I adore the dungeon runs. The mix of classes synergizing together was far more entertaining than everyone just trying to damage race the others as though they had something to prove. This is done even better with the “Duty Finder” system. This system allows one to queue up for a dungeon and be assigned to a group that would benefit most from your class. This of course means that the players who want to be the big/constant damage dealers will find themselves waiting for longer than supportive or tankier characters. To help with this wait time, nearly every major city has “FATEs” (Full Action Time Event) set up nearby. These FATEs are full of quick spawning creatures that allow anyone to gain some extra experience and practice skills while waiting for the Duty Finder to finish preparing a party. Of course the dungeons and FATEs are just a small part of what there is to do in-game, but the way it’s implemented really caught and held my attention.
What really tips FFXIV over the top is the immersive and beautiful world. Everything is visually stunning. Towns range from covert forest camps surrounded by nature to grand fortresses with towers that pierce into the sky. The music and sounds smoothly blend into each situation I find myself in. I began with very simple clanks and swooshes as I fought small basic creatures. As I grew in power, my attacks grew more fierce and had this satisfying impact against the ever growing opponents. Fights grew into this almost cinematic experience as all the game elements work together to give an intense atmosphere followed by a satisfying conclusion (or a crushing defeat in unfortunate cases). If there was any complaint I had for the audio it would be that voice acting is somewhat limited. I feel quests would have more weight with spoken lines, but I suppose it’s an acceptable limitation the game has run into.

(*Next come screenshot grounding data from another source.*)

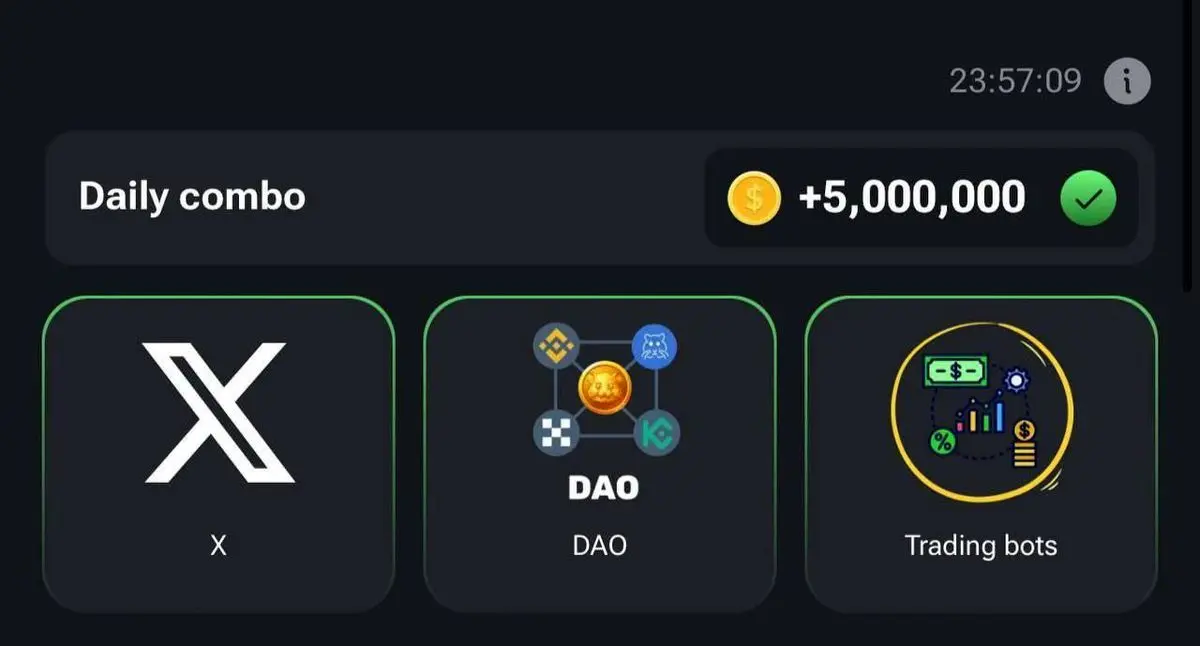Click the blue gear in Trading bots graphic
This screenshot has height=646, width=1200.
point(1017,381)
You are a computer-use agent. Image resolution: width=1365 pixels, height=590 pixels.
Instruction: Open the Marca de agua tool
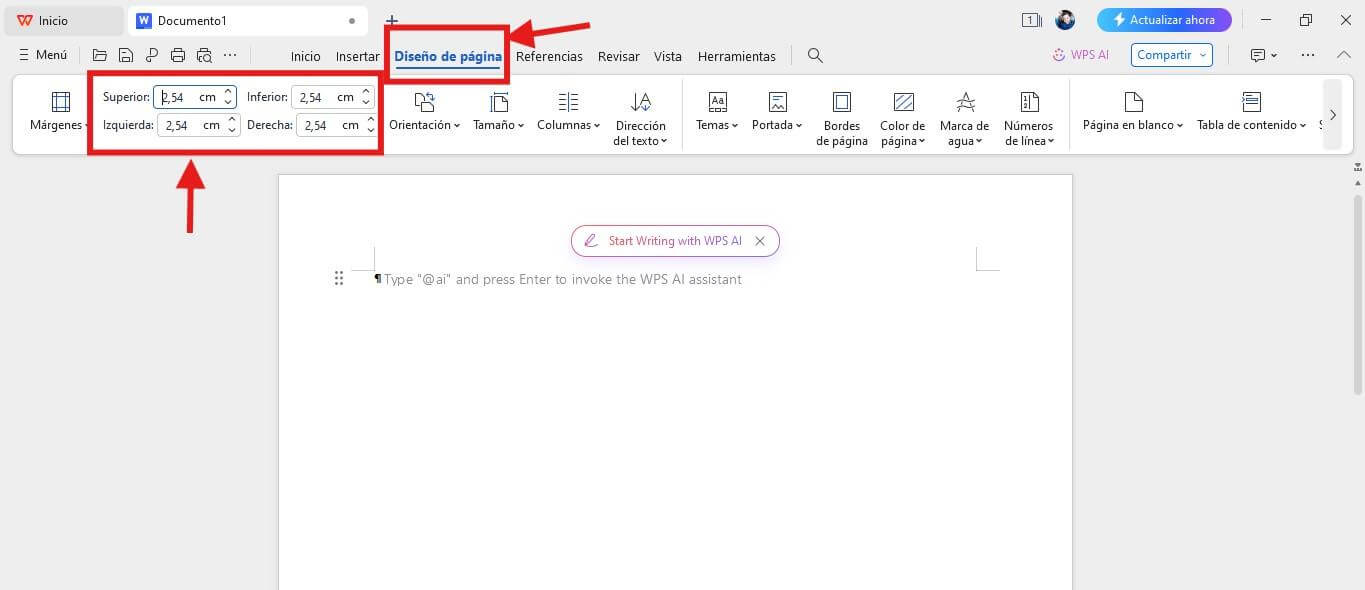click(x=964, y=112)
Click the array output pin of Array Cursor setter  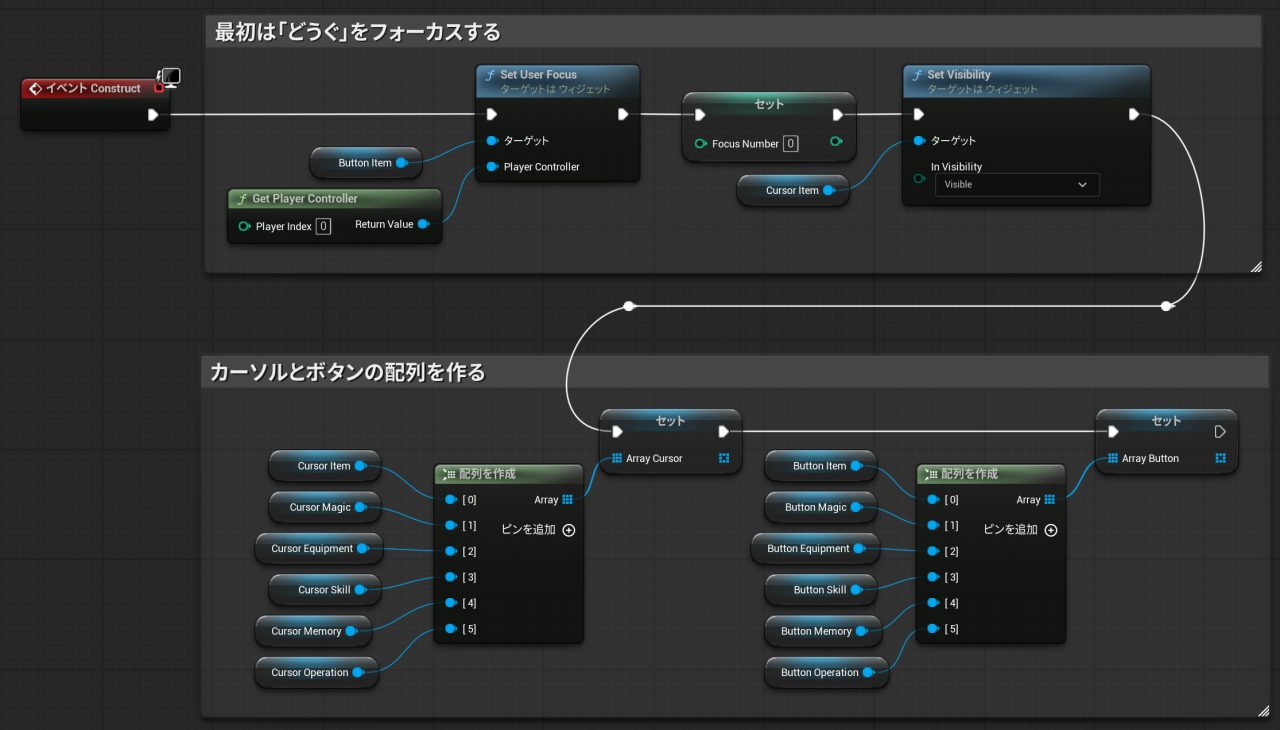[724, 458]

(credit to Jessica Cornelius for the screenshot)
One of my biggest fears coming back to this game years later was “older content” being obsolete and phased out. In Heavensword’s newest 3.1.5 patch, they made it relevant to go back to older content to gain powerful gear as well as the possibility for fun cosmetic items. They also tied beating the older content to getting one of the strongest weapons in the game (at the time) to beating older raids with new people so the veterans could get their items while the new people could watch the cutscenes and interact with some of the game veterans. Additionally the game updated the music, sounds, and craftable items for earlier content rather than just adding to the late game. For the current content, the game offers weekly rewards for running a huge 24-man raid and they introduced two tiers of raiding so that the casual players can experience the story of the raid and have a “light” version and the hardcore players could have their “savage” version for the challenge. The game constantly develops satisfying content for both new players and the elites that have been subscribed for so long.
(Bahamut Coil Turn 12 – credit to Jessica Cornelius)

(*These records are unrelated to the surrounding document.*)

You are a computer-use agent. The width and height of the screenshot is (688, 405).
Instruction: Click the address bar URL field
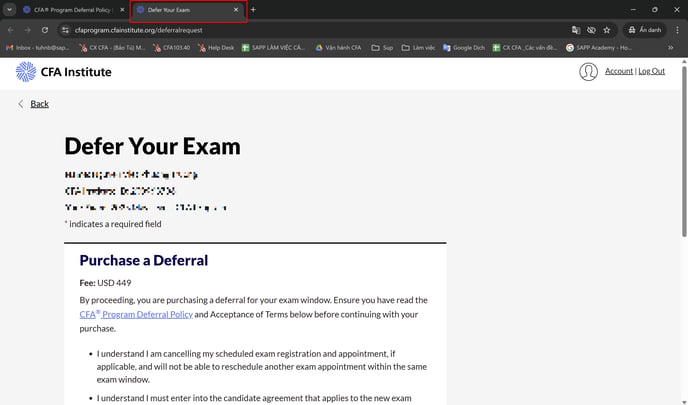tap(300, 30)
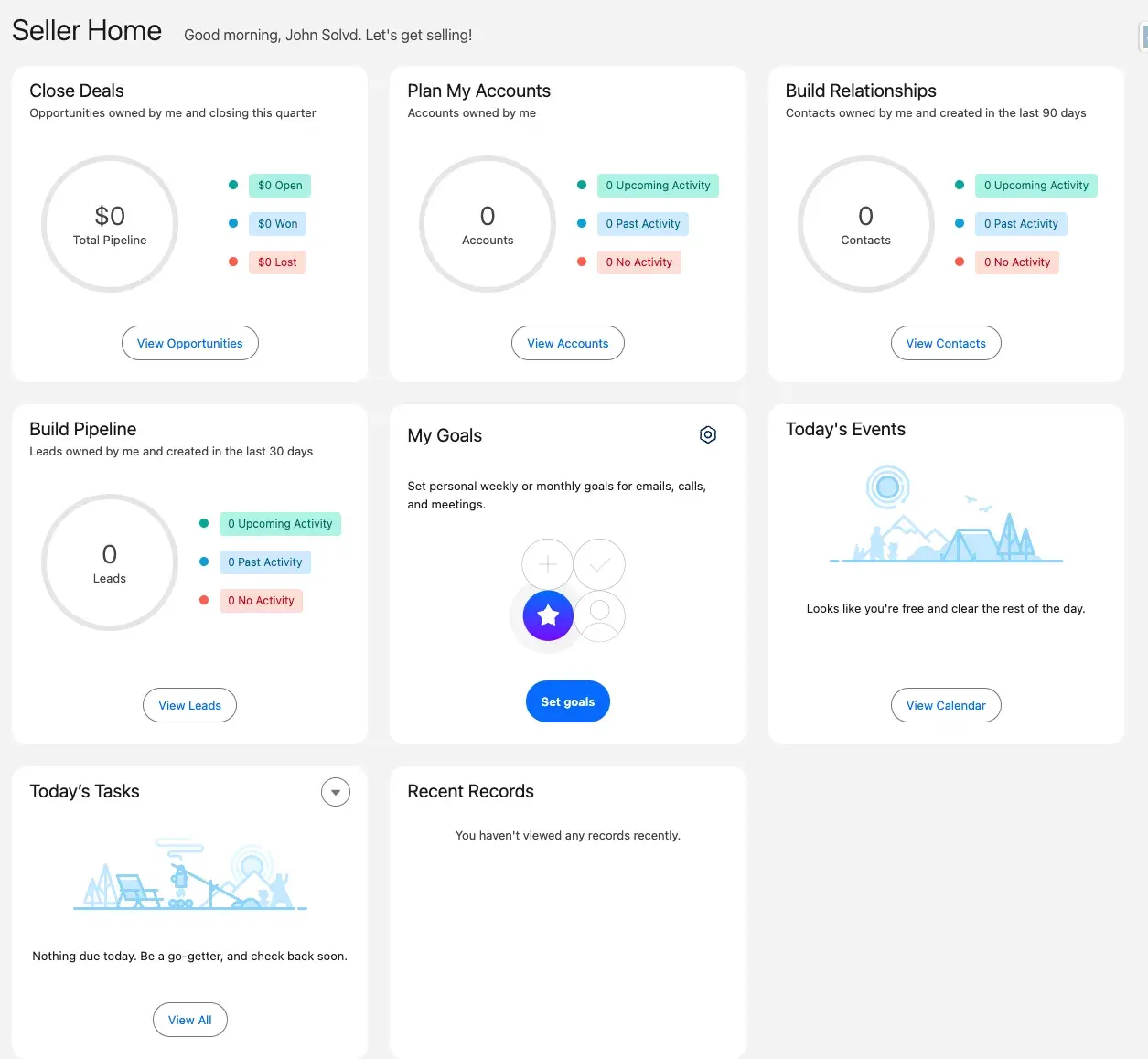Select 0 Past Activity in Plan My Accounts
This screenshot has width=1148, height=1059.
pos(643,223)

There is something for everyone here, you pick the role you wish to play in the world and off you go. The game allows the player to easily switch between roles/classes to suit whatever is desired without having to start a new character. While the subscription fee might be a turnoff, it’s clear that the game is constantly developing and updating on a regular basis. After such an awful start, Final Fantasy XIV has really worked hard to iron out it’s many kinks. There is a great sense of joy that comes from knowing that my party conquered an incredibly difficult raid because I had prepared grilled sweetfish beforehand. Who doesn’t want to say you saved the world from cataclysmic destruction because you can make a mean plate of curry? I definitely enjoy the game and wanted to share my experiences with all of you.